07/12/10
Well, I’ve done it again, lost another piece of Clint. Will the devastation never end? While going through security at the Miami airport, I was asked to remove my gold, half-inch monogramed bangle, a gift, along with a matching dome ring, from Clint on our fifth anniversary. While being pushed and shoved, and in all the chaos, I forgot to retrieve it from the basket where I placed it.
Now, here I sit, at 31,000 feet, with another piece of my heart broken off, another piece of Clint gone forever. The losses keep piling up, and just when I begin to feel my strength and to trust my judgment, I do something like this. What in God’s name is wrong with me?
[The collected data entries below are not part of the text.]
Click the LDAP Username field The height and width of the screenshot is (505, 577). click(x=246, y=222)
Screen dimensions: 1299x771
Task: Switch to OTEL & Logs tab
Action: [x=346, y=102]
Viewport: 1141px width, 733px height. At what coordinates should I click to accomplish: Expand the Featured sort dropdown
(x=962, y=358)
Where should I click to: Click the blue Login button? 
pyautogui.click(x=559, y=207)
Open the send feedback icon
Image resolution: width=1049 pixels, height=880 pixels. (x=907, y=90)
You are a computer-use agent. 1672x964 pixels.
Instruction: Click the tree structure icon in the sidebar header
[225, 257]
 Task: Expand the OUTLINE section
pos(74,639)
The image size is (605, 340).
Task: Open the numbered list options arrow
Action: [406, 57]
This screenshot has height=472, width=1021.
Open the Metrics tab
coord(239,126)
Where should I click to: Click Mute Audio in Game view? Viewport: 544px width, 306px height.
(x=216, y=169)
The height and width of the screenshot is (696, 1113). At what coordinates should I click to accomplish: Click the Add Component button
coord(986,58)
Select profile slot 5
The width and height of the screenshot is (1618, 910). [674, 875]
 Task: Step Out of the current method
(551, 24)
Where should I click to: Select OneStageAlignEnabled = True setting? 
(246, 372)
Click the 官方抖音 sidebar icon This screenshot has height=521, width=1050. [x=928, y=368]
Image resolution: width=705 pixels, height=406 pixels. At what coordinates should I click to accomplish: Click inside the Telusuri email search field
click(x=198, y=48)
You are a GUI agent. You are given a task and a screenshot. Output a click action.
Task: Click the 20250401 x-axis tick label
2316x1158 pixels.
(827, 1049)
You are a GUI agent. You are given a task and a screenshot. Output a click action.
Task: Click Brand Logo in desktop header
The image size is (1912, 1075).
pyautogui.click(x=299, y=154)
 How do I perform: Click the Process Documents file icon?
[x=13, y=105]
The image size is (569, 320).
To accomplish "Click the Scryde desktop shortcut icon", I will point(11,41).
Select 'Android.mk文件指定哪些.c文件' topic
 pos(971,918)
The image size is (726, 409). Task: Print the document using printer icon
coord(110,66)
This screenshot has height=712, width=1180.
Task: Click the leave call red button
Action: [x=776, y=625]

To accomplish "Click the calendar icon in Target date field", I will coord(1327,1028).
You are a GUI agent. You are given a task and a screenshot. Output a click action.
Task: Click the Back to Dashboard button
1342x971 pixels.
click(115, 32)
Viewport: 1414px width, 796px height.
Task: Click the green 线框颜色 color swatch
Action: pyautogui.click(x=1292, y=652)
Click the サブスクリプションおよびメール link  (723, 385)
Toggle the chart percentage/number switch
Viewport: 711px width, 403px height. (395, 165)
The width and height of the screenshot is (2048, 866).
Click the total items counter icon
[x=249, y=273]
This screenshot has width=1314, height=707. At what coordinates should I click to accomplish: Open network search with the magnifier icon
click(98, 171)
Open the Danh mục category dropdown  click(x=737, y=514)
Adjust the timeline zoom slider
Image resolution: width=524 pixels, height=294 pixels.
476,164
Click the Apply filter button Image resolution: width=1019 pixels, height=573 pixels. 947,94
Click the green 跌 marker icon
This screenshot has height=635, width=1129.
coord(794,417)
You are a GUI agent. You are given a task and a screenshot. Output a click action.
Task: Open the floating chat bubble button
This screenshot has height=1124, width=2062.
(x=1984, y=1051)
It is all I can do to prevent myself from weeping on this plane, breaking down in sobs. Shit, we all know I’m crazy. I have the papers to prove it, but must I forever be distracted and nervous and so anxious that I am careless with the things that mean the most to me?
Yes, it’s just a thing, an inanimate object. It can’t talk to me or kiss me good night or cheer me when I am sad or make love to me or wash my back, but it sure as hell made me feel better every time I put it on, a reminder of Clint’s love and exquisite taste.
What a crappy way to end what was otherwise a successful trip to Miami. I will ask the flight attendant if there is any hope of getting my treasure back, but I don’t believe there is. I am deflated, flattened once again with grief and loss.
I suppose if anything good is to come of this, it will be a poem, something I hopefully cannot lose.